Better IRS counters that the American Coalition for Taxpayer Rights arguments are at best speculative, and at worst distorting the intended implementation of Direct File. This first version is a pilot program; future iterations would hopefully improve from there. Some of the complaints ring distinctly hollow—if public support is minimal, then why would the tax prep industry care? One suspects that tax preparers are actually worried that people might love Direct File.
Common sense would indicate that the public response to Direct File will entirely turn on whether it works or not.
Indeed, Better IRS cites the IRS Report to Congress on a Direct File system that 72 percent of Americans are interested in a Direct File program. To be fair, this figure was disputed by a report published by the Treasury Inspector General for Tax Administration (TIGTA) auditing the IRS Direct File study. The report indicated that the IRS’s survey design could have translated to inflated support for a Direct File program, further adding that the agency didn’t provide documentation to support the program’s expected adoption rate and operating costs.
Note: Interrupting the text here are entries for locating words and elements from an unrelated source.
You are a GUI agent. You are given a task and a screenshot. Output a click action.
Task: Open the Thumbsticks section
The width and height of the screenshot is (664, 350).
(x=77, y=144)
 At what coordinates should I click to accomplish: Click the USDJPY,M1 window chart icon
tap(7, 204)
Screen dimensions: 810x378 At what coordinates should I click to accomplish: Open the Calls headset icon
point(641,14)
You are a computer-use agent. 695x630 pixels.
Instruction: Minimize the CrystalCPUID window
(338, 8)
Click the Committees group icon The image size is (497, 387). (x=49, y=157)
In response, the IRS argued that the agency had acknowledged the possibility of overstated support, and that the agency provided documents for cost estimates even if TIGTA found them insufficient. Oddly, the IRS response did not mention the adoption rate concerns.
Common sense would indicate that the public response to Direct File will entirely turn on whether it works or not. If the IRS can demonstrate a high adoption and satisfaction rate with taxpayers participating in the Direct File program in the pilot states, then people will flock to it. It will be a challenge given that most taxpayers are accustomed to H&R Block, TurboTax, and other services. But if Direct File is similarly simple and also free, presumably most will prefer it.
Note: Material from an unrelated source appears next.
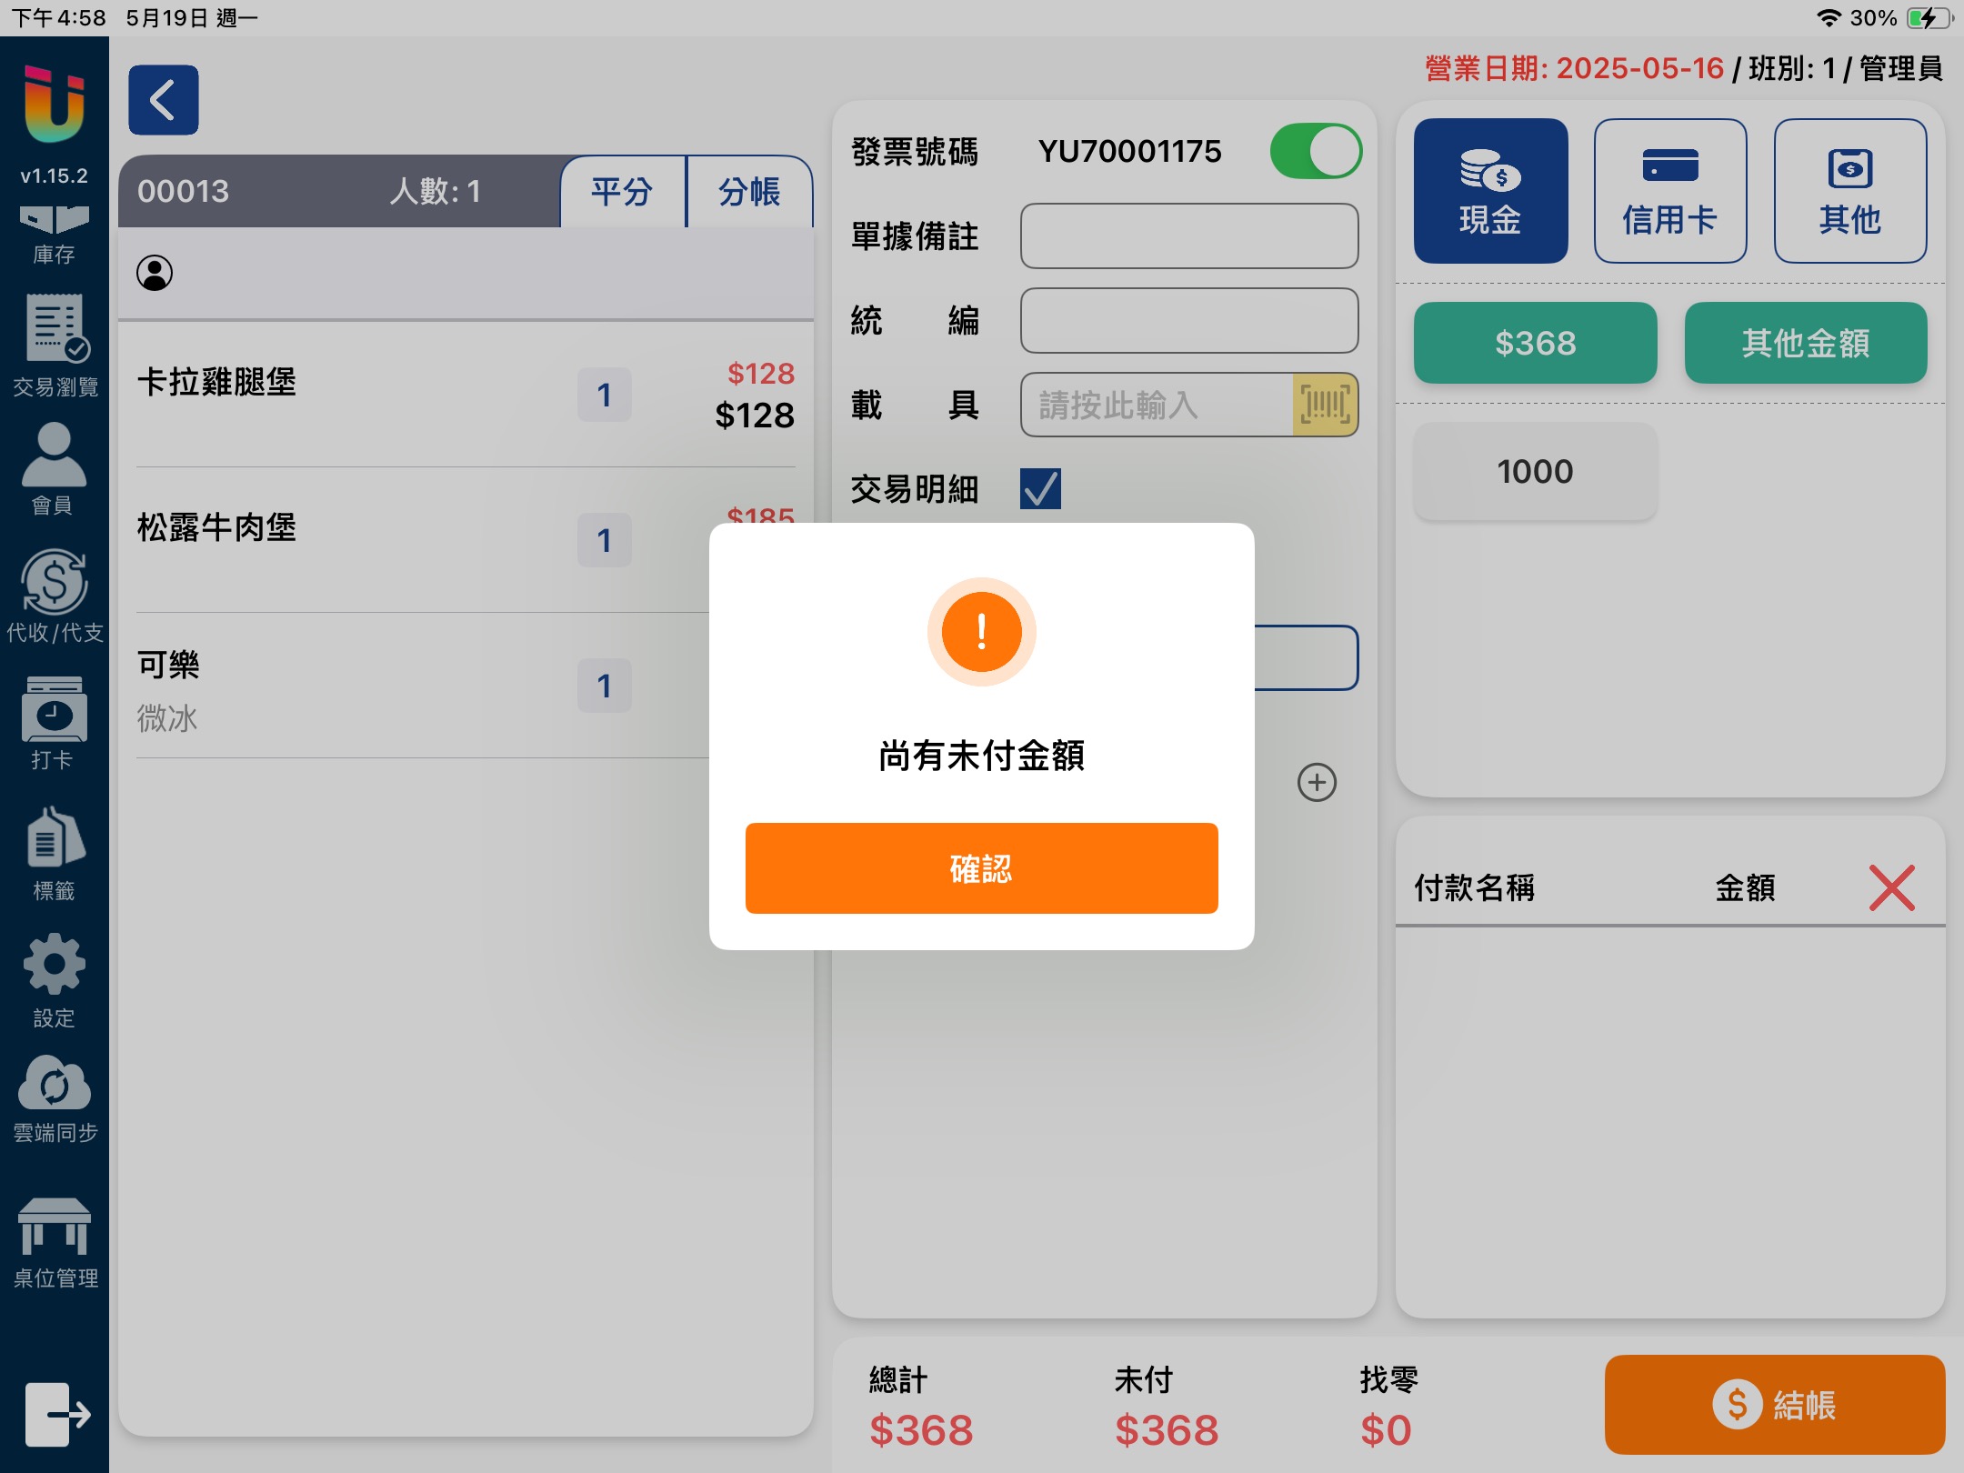Switch to the 平分 tab
This screenshot has width=1964, height=1473.
622,192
Aside from the customer satisfaction perspective with a Direct File experience, legal challenges questioning the agency’s authority could perhaps be the program’s biggest threat in the medium to long term. ACTR questioning the IRS’s authority over tax preparation should be seen not as an empty threat, but rather a promise to file a lawsuit designed to roll back the creation of Direct File, with the legal “justification” to be filled in later.
But until then, the tax prep industry’s front-end PR campaign is losing steam from a combination of missteps. Because the Speaker-less Republican-led House chaos has no end in sight, the news of the Direct File pilot program went unmentioned by the GOP this past week. Further, without a Speaker in place, the GOP war against the IRS and its $80 billion in funding from the Inflation Reduction Act is on hold.
In the event Republicans resolve their intraparty squabbles before the current continuing resolution expires on November 17, they’ll be facing a two-fronted battle: attacking the Direct File program and clawing back funding. It’s hard to imagine the GOP setting those as priorities and executing them in a matter of weeks.
The only backstop Republicans currently have is the 1 percent budget cut from former Speaker Kevin McCarthy (R-CA) and President Biden’s debt ceiling deal. The impact of that 1 percent cut in the legislation’s text translates to a $1.4 billion cut to the IRS, but could rise to as high as $21.4 billion, according to the Prospect’s reporting from earlier this year. (Those losses could be replenished, however.)
All told, despite legitimate concerns from the tax agency’s inspector general, the shift to a Direct File program has riled the middlemen with the most to lose from a government-sponsored tax filing alternative. At the same time, the party hell-bent on slashing the agency’s funding is stuck in the mud until further notice. For the IRS, that’s a good sign.